(PROBLEM) Keep every word of the listing and drop the images when you write it out.

□ □ □ □ □ □ □

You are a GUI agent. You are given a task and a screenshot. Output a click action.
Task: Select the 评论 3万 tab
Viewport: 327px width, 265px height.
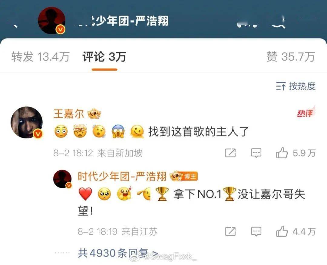104,57
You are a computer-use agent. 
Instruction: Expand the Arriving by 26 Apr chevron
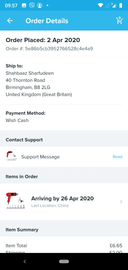pos(121,202)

□ □ □ □ □ □ □

(SOLUTION TO THIS EXERCISE)
You are a GUI agent. You are given a task and a screenshot. Output a click action.
Task: Select the 评论 3万 tab
Viewport: 327px width, 265px height.
104,57
You are a computer-use agent. 
Instruction: Expand the Arriving by 26 Apr chevron
pos(121,202)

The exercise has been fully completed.